02 Jul Six Ways to Say “No”

Picture the scene – you’ve had a full-on day; your head is spinning with a jumbled to-do list and you’ve still got work to do before you can head home and make that all important gym session / parents evening / drink with friends.

Then out of nowhere, a colleague asks if you can help with an urgent request that’s just come in.  For reasons you simply can’t fathom, the words ‘Yes, OK’ can be heard coming out of your mouth.

How did that happen? How did you just agree to do something when you’re already snowed under, desperately trying to keep on top of your own work and attempting (unsuccessfully) to develop a better work/life balance?

Do you find yourself saying ‘Yes’ to things when you really should be saying ‘No’?   Is this a trap you fall into occasionally or something you seem to do habitually? Do you say ‘Yes’ without really thinking about it and then kick yourself afterwards? Do you say ‘Yes’ and then harbour resentment towards the person who made the request? Or do you simply feel obliged to say ‘Yes’ because of the relationship you have with the person making the request?

If you fall into any of these traps, developing the skill and confidence to say ‘No’ is worth exploring.  If you can confidently say ‘No’ you’re less likely to…
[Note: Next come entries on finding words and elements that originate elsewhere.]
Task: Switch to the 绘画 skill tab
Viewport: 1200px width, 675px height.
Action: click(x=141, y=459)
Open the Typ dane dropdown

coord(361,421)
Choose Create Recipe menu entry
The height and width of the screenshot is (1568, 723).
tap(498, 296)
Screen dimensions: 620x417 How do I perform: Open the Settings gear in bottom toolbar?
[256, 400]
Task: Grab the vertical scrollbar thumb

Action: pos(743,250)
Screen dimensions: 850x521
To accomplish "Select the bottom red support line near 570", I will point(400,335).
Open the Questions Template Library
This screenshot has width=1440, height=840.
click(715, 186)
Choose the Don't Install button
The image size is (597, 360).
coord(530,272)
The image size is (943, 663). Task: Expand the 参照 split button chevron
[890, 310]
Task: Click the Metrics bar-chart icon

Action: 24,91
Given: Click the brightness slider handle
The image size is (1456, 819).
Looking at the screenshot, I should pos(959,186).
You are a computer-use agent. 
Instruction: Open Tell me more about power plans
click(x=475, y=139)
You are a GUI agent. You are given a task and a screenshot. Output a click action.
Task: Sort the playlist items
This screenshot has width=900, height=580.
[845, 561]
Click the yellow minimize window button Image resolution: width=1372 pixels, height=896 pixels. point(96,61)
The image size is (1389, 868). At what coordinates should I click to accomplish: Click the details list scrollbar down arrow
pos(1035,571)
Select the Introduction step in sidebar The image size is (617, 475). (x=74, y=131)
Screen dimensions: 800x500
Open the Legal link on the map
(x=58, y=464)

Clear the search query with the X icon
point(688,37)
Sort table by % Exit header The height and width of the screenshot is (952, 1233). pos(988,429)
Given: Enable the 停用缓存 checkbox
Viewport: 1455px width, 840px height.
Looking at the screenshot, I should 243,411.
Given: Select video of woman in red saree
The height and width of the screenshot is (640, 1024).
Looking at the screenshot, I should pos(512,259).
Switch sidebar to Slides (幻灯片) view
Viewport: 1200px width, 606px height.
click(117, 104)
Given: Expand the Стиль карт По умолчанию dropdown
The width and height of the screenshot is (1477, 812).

  • over commit then under-deliver
  • agree to something you’d rather not do or feel unable to do
  • be seen as a pushover.

So what are your options for saying ‘No’?  Here are six ways to say ‘No’.  If they’re not already in your repertoire, add them in and use the most appropriate one when you need to.

 

1. The Direct ‘No’

When someone asks you to do something you can’t do or don’t want to do, just say ‘No’.  Be direct and succinct and don’t over-apologise.  “No, I’m sorry.  I can’t do that.” Don’t over-elaborate as the other person may think they will be able convince you to do it.  You might choose the ‘Direct No’ when the person making the request is someone you do not have a relationship with (or where the relationship is more of a passing one).

2. The Reasoned ‘No’

Give a brief and genuine refusal without opening up further negotiation and avoid over-apologising. Say why it isn’t possible or why you don’t want to do it. “No, I can’t help you because I have a client meeting I need to prepare for, which is my top priority today.”  Studies have shown that saying ‘because’ and giving a clear reason is more likely to get acceptance from others.   Don’t be tempted to provide a long list of reasons why you can’t help.  They will sound like excuses and will make you appear unauthentic.  Stick to one clear reason and leave it at that.

 

3. The Negotiating ‘No’

This is a way of saying ‘No’ to a specific request without giving a definite ‘No’.   Rather than being a complete rejection of the request, the ‘Negotiating No’ opens up the possibility of negotiating an alternative option.  “I can’t get involved in the proposal writing today but I’d be happy to review the first draft and do some editing tomorrow morning.”

 

4. The Enquiring ‘No’ (also known as the ‘Maybe’)

You may hear something in the request that is potentially of interest but perhaps they haven’t provided enough information or have limited their request to one specific way they want your help. If you don’t want to make an immediate commitment, say something like “I’m not sure at this stage if I’m able to/want to commit to this, can you tell me more about…the project/the lunch/the meeting? …how you see me being involved? …what you’d like me to do? …what you’re trying to achieve?”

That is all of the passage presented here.